First teacher of deaf-mutes in France; born at Berlanga, Spain, April 11, 1715; died at Paris Sept. 15, 1780. Hisfather, Abraham Rodrigues Pereira, and his mother had been obliged to profess Christianity, and Jacob himself was baptized with the name of Francisco Antonio Rodrigues, which he later signed to certain pamphlets in Spain. After his father's death his mother fled with her son from Portugal to escape the charge that she had relapsed into heresy, and about 1741 she settled at Bordeaux. After ten years of study of anatomy and physiology and numerous experiments on congenital deaf-mutes, Pereire received on Jan. 19, 1747, the first testimonial for his labors from the Royal Academy of Belles-Lettres of Caen. In 1749 he set forth his system in a memoir before the Royal Academy of Sciences at Paris. In the following year Louis XV. granted him 800 pounds as a mark of esteem. A memoir read before the Academy on an arithmetical machine which he had invented brought him a pension of 800 pounds annually from the king (Oct. 26, 1751), while in 1753 he received honorable mention at a conference held by the Academy to determine the most advantageous methods of supplementing the action of the wind on large sailing vessels. In 1760 the Royal Society of London made Pereire a member, and in 1765 he was appointed royal interpreter for Spanish and Portuguese. On Nov. 5 of the following year he married his kinswoman Miryan Lopes Dias.

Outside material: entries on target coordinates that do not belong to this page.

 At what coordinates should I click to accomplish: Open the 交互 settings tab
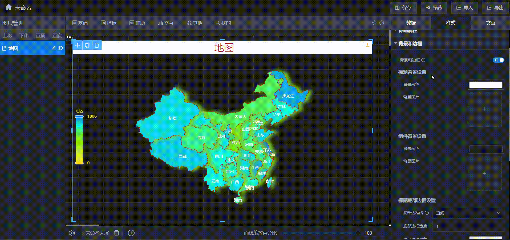coord(490,23)
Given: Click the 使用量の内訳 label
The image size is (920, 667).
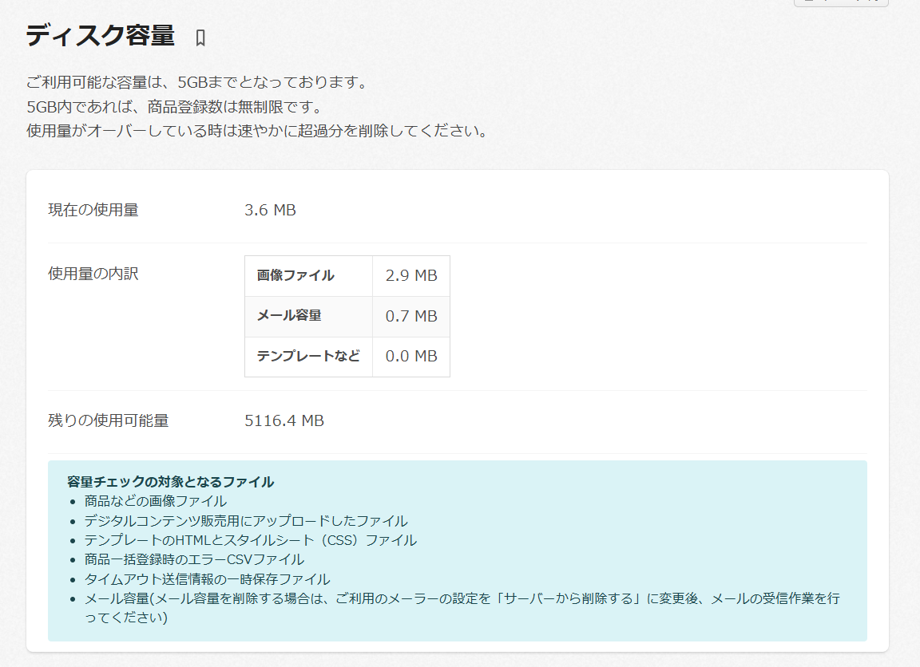Looking at the screenshot, I should [93, 274].
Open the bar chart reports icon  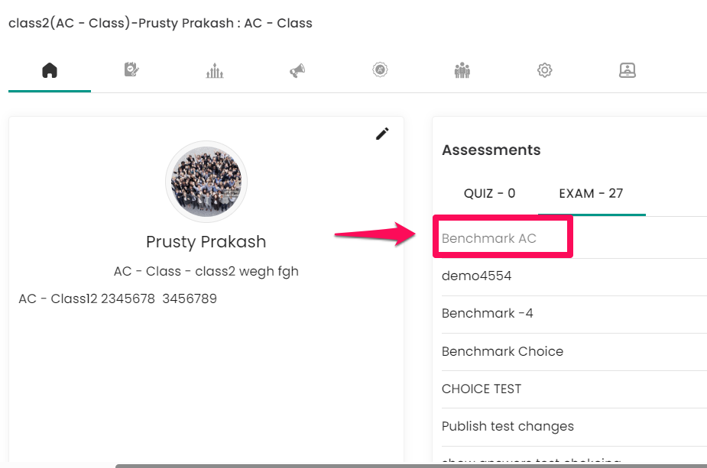coord(215,70)
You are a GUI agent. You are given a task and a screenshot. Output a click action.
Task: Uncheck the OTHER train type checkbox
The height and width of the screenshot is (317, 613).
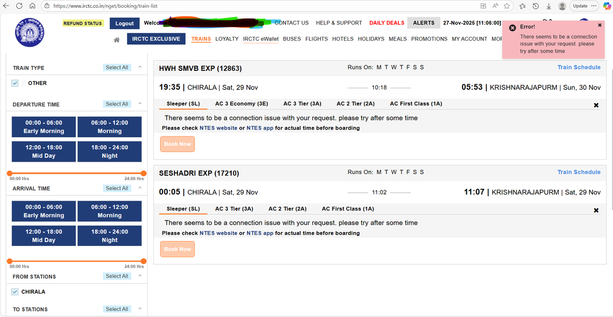tap(15, 83)
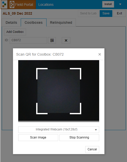
Task: Switch to the Details tab
Action: click(x=11, y=22)
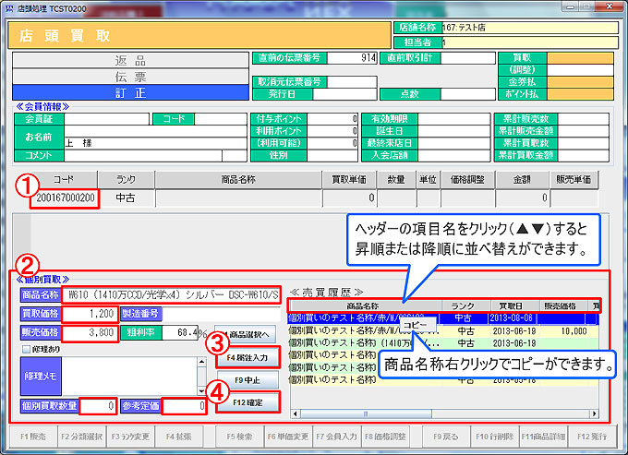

His foreign birth, his Jewish faith, and a certain timidity of character, however, all conspired against Pereire, and the sharp competition to which he was exposed compelled him to yield to his rival, Abbé Charles Michel de l'Epée, in whose favor the council passed a decree (Nov. 21, 1778) which placed the school of deaf-mutes, founded by the abbé, under the protection of Louis XVI.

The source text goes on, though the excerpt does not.